As others have mentioned, the Epic subs had reliability problems and the company folded. They are a good sounding sub, put they tend to not last long. 

$700 is a good prices point for subs. It is difficult to recommend one for you without knowing the room size and characteristics (open to other rooms or sealed), and what you are going to use it for (music or movies) and how loud you want the sound to be.


----------



## BeeMan458 (Nov 25, 2012)

The thread started on the first of March, 2014.

Today is the eleventh of March, 2014. The last time the OP posted, was the first of March, 2014.

My point, maybe threads the OP hasn't responded to within seven days, due to lack of interest, should have their ticket punched.

...:huh:

(just saying, i consider it rude to ask a question and not mother hen your own thread)

...:T


----------



## Viggen (Dec 31, 2008)

MB Quart use to make excellent stuff, some of the best speakers available for cars in the mid and early 90's. They several years later they were bought out and their products went into the crapper.
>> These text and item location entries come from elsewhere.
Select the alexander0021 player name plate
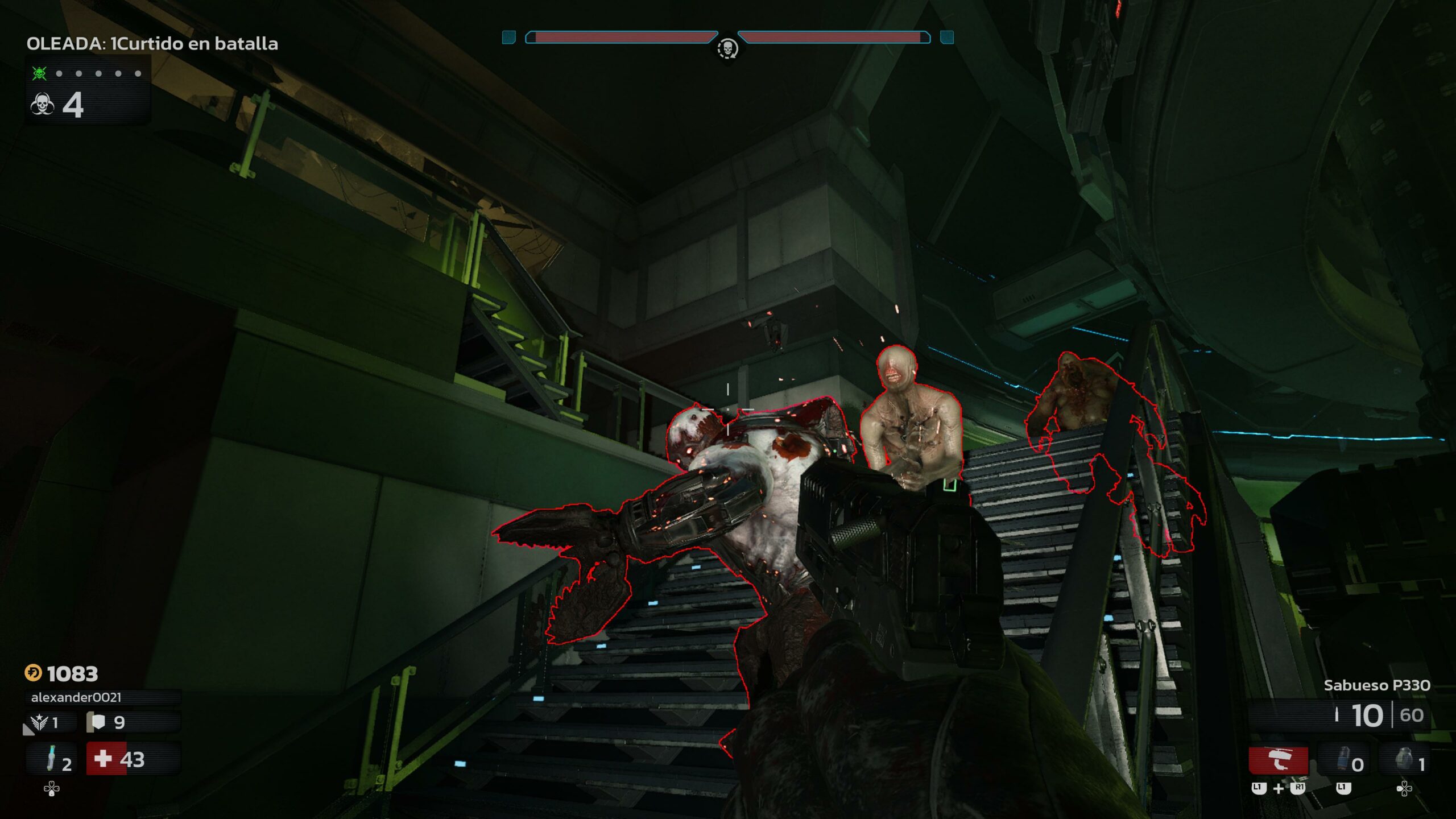The height and width of the screenshot is (819, 1456). pos(76,697)
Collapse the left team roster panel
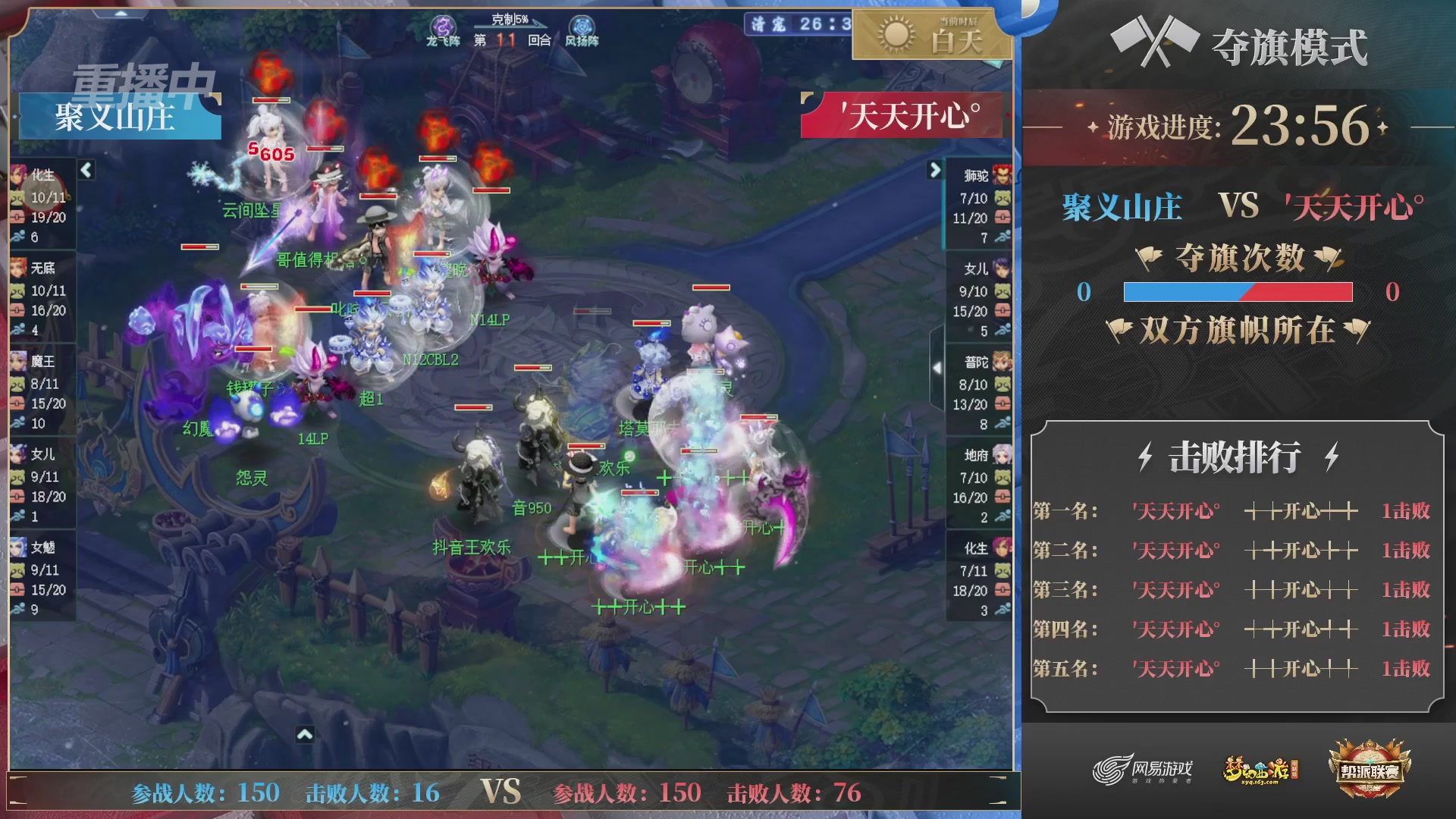 tap(86, 171)
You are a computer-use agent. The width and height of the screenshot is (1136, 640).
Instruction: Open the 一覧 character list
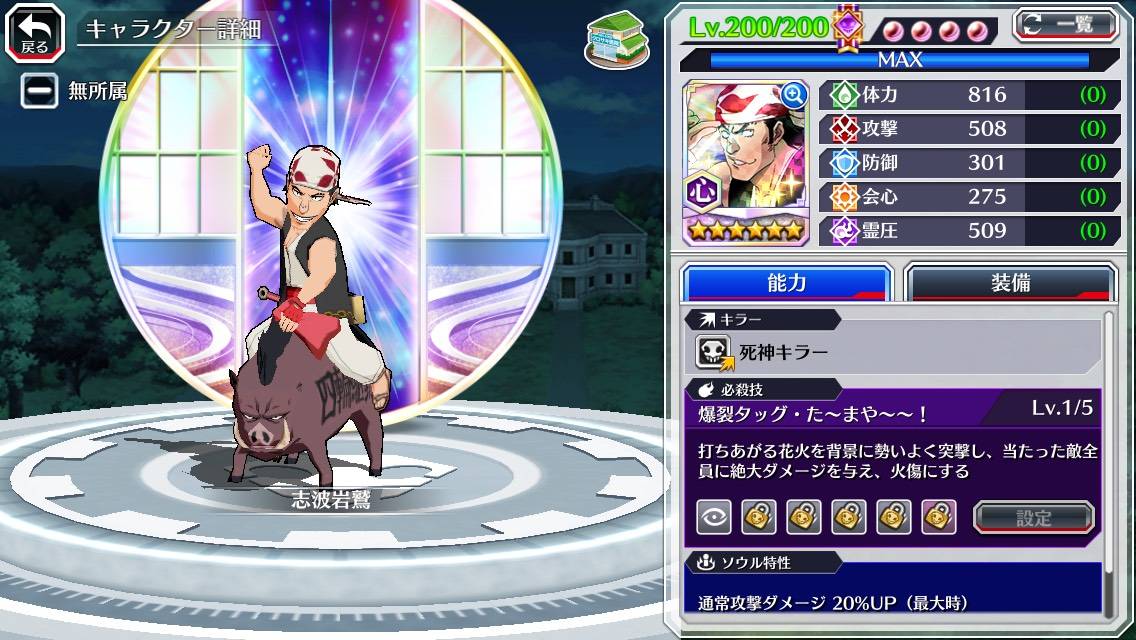[x=1064, y=24]
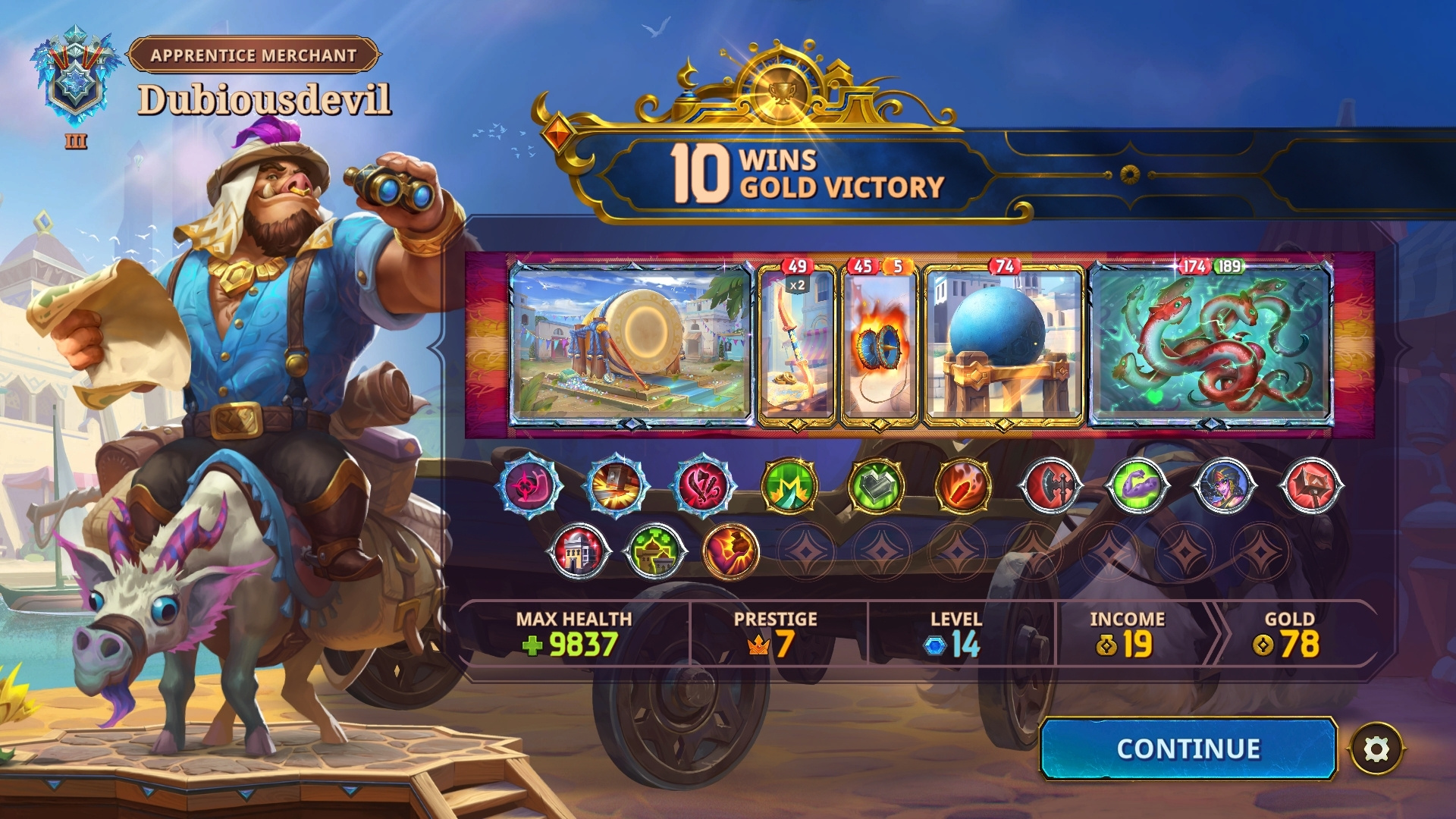
Task: View the hammer striking anvil skill
Action: pos(616,486)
They went from a high end car company to a company that competes with audiovox and boss..... From what I recall they moved production from its German manufacturing facility to somewhere much cheaper. The employees at the old manufacturing site then started their own company employing many of the old MB Quart designs.... If I recall German maestro is the name of the new company. I forget if they just do car or if its both home and car.....

US marketing at least for car audio is poor due to poor products.....


----------